Set down the line containing "The image size" and each line after it through the last line of the records, exactly, leaving pictures out.

BEGIN Dataset

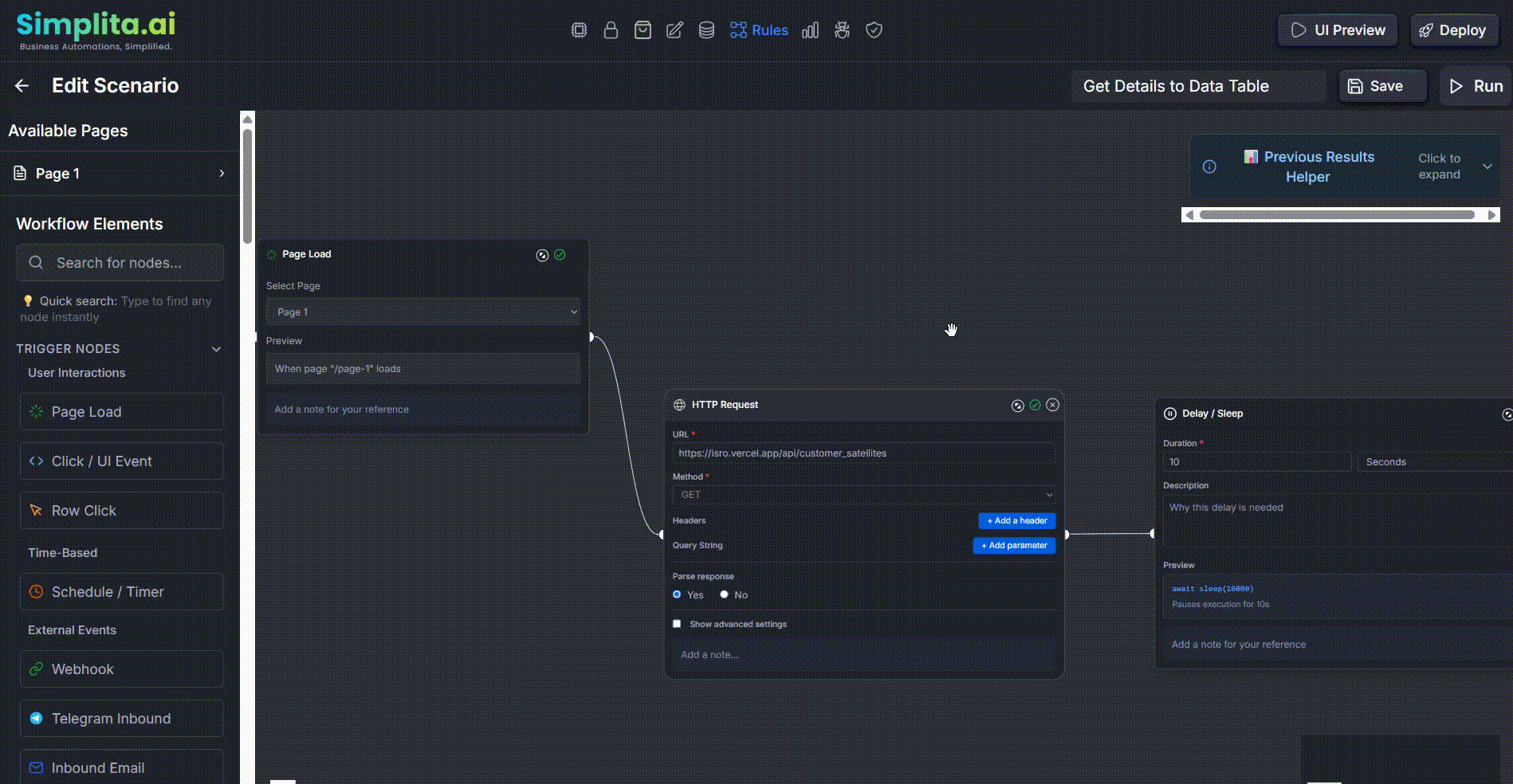Click the shield verification icon in toolbar
Viewport: 1513px width, 784px height.
tap(874, 29)
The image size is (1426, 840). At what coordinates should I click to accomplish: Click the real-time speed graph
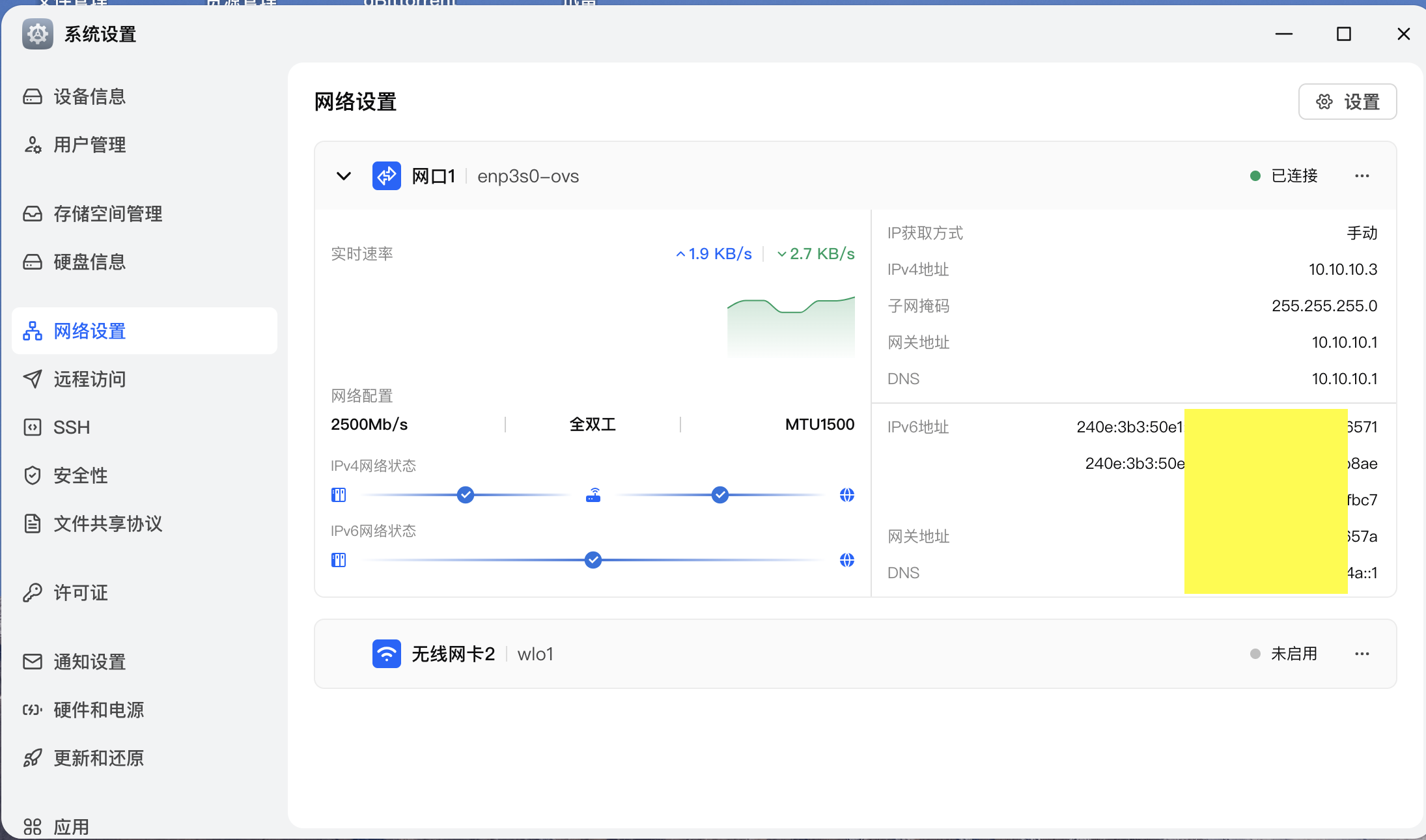click(790, 326)
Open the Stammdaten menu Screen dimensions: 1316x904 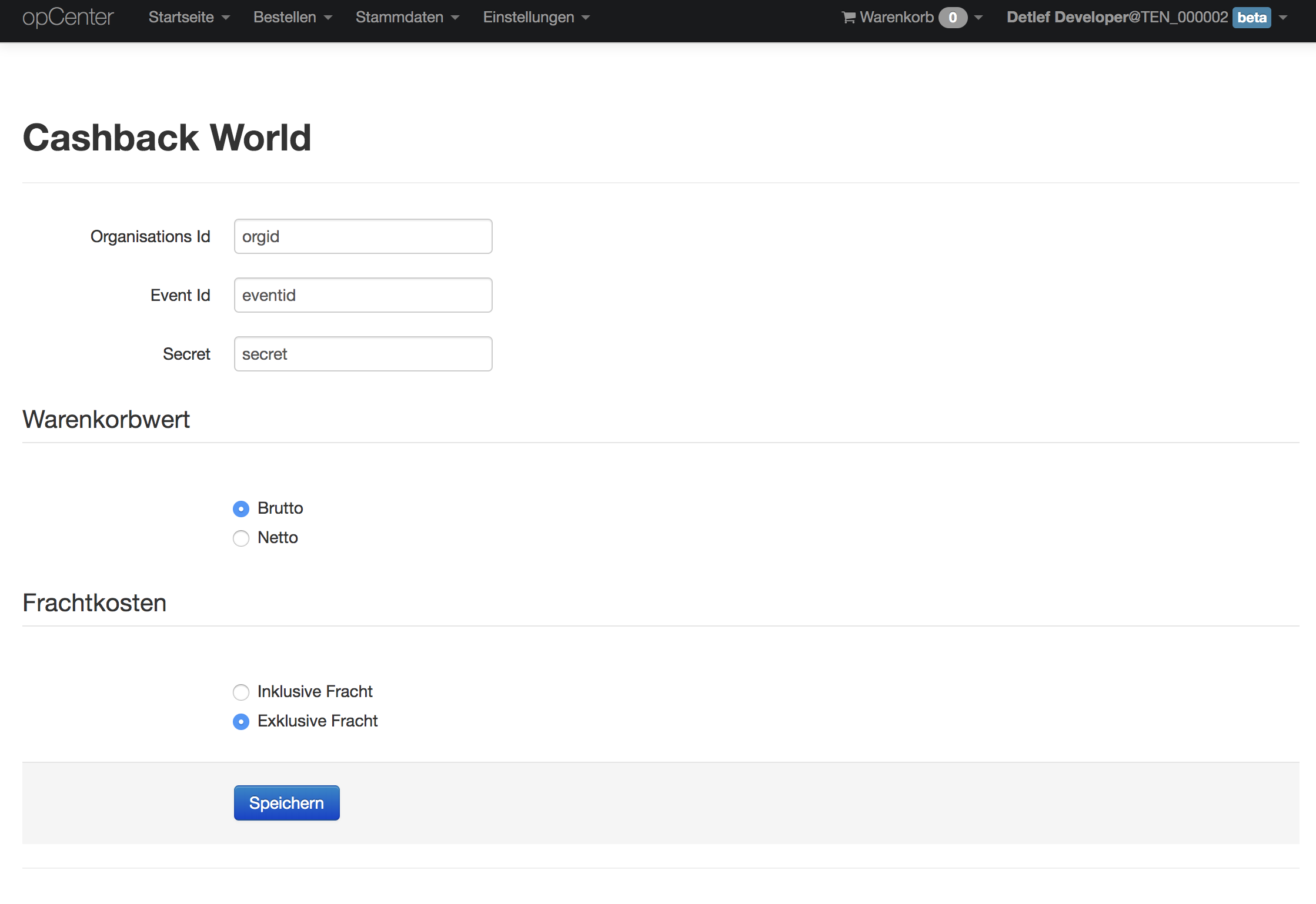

END Dataset

- _Response_:
The image size is (1426, 840). At what coordinates should I click to accomplish: Click the real-time speed graph
click(790, 326)
Open the Stammdaten menu Screen dimensions: 1316x904 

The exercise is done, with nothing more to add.